Drag 15 or so wind turbines and drop your blueprint down. Put ammo in the box. Once built, do the same, but a little bit closer. Just keep walking closer and closer. Eventually you'll need to dismantle the back line, but you'll eventually get close enough that the front line will be able to hit the entire base and the back line will help take out the units as they charge.
It's actually really easy once you do it once. Just have to make sure not dump all your ammo in a single box. lol
Eh, that just makes them level up and you have to keep maintaining the ammo supply because at that point you don't even have planetary logistics. Better to just assert your dominance and kick their asses out. Unless it only has 100k of a primary resource that isn't coal, there's no reason not to just move to the 100% construction area planet when able to.
Before you'd need more than that you can certainly have lasers to make that even more effortless...
Mine has zero oil and very little coal, which seems to me like a prohibitive limit on moving my whole economy there. Oil is pretty foundational, and not very portable. I just produce silicon and titanium products, plus gun turret ammo.
To each his own. I do just enough on the starting planet to get myself off of it. The only thing it becomes is an oil refinery and coal mine. If you already built a massive base and a full blown mall, sure I can understand wanting to stay. If you haven't there's no need unless you just like the aesthetic.
After my first playthrough, I've always treated the starter planet like an actual starter planet. Get enough built to leave home and finally start the game by building my true base of operations. Also not really fond of just making thousands of foundations so I can spend 10 seconds paving a planet
I can't imagine what you're hauling from your oil refinery planet to your real base. Like, red tech cubes are basically made of oil (though you can use some coal to help if you've got it.)
Have you never used an ILS?
Sure, you can ship anything to anywhere if you are willing to build more ILSes, spend the warpers, and keep up with the power demands.
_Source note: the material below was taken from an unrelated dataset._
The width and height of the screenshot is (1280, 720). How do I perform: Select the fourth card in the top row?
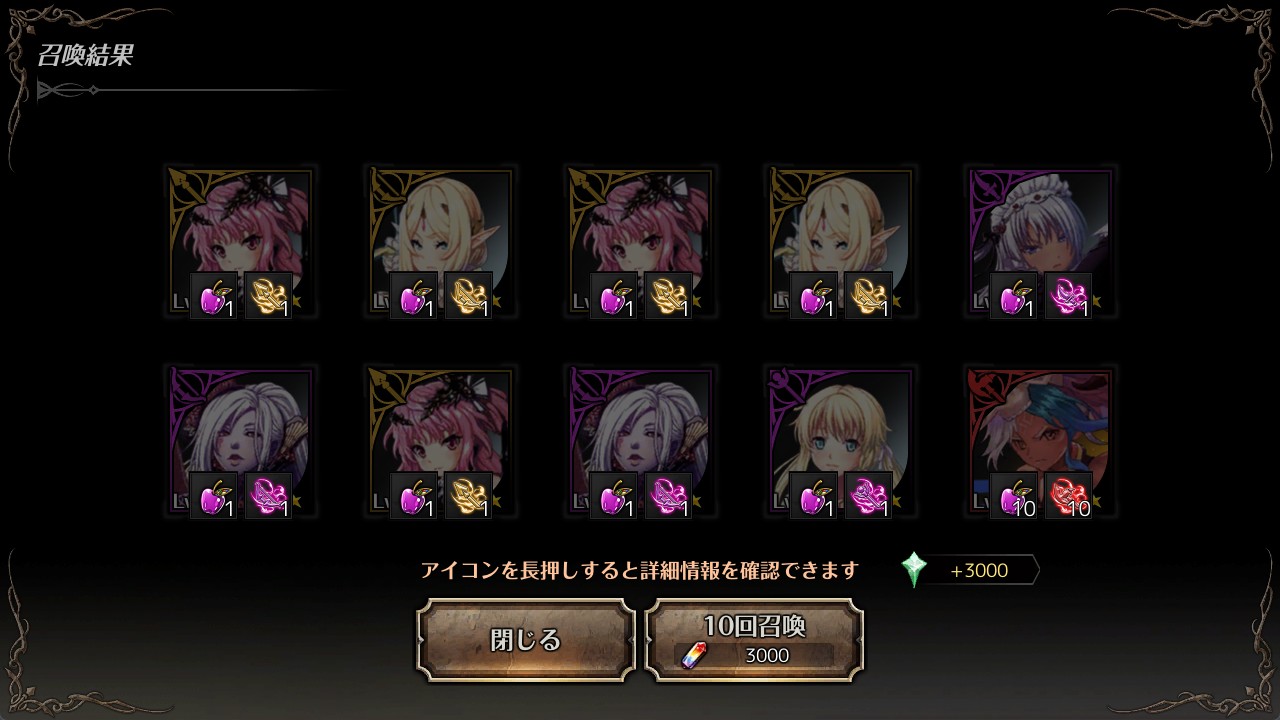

Better to take advantage of local resources as far as possible, and ship only a shortfall of higher level goods as needed rather than simply shuffling raw ore or low-level intermediates around. You can make circuit boards or coils anyplace you need them, pretty much.
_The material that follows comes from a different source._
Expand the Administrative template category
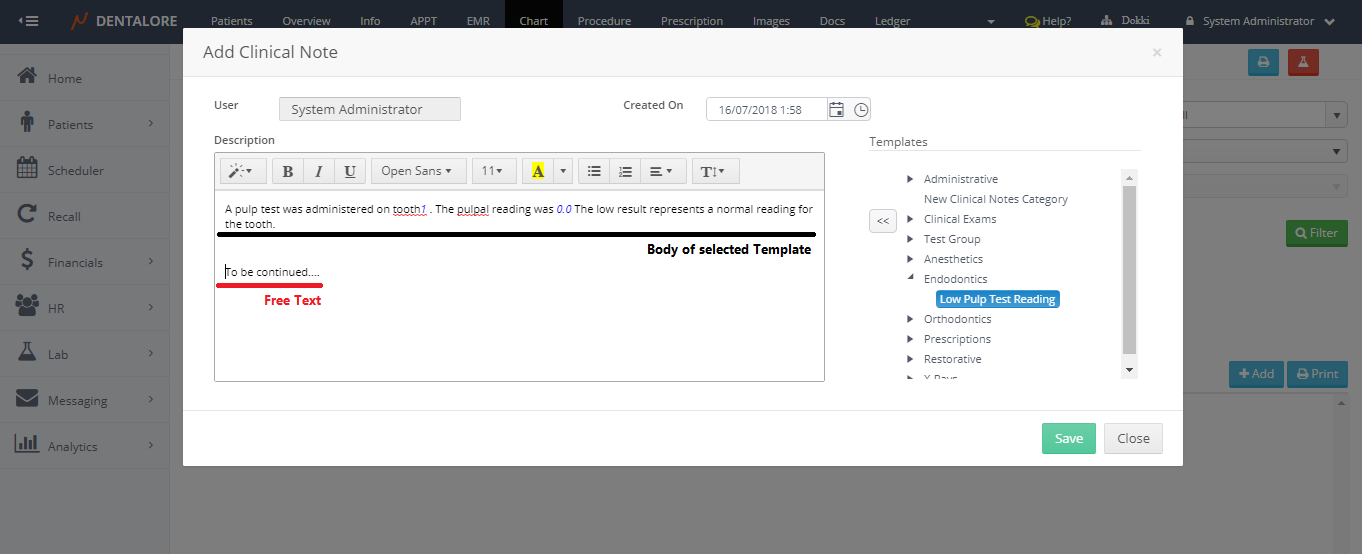The height and width of the screenshot is (554, 1362). point(910,179)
After you have "interstellar" (interplanetary) logistics, sure, you can move anything anywhere if you're willing to run enough transporters.
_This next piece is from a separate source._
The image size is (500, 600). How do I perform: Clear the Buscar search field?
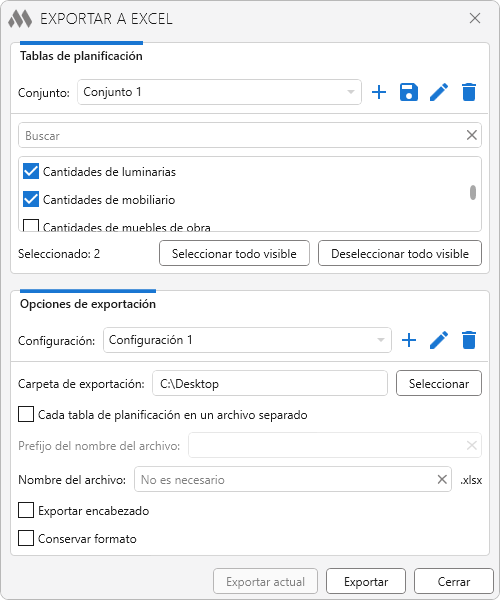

Oh, yea, I can see the confusion then. I just get Blue/Red/Yellow science up and running. Yellow is based on a storage box for Titanium at that point. If I see I have fire ice on the planet, I don't bother with graphene. Now I start to build my home on the other planet. You only need 800 sulfur to kick off interplanetary shipping (640 for the 2 ILS, 80 for the 2 rockets, 80 for 1 ship).
Either way, we're making trips between planets before we build the ILS. When I run back to feed my yellow science Titanium, I grab a bunch of sulfur and/or graphene and fly back. I only need the bare minimum to build 2 ILS'. Everything becomes automated once I slap them down.
Hell yea! Good job.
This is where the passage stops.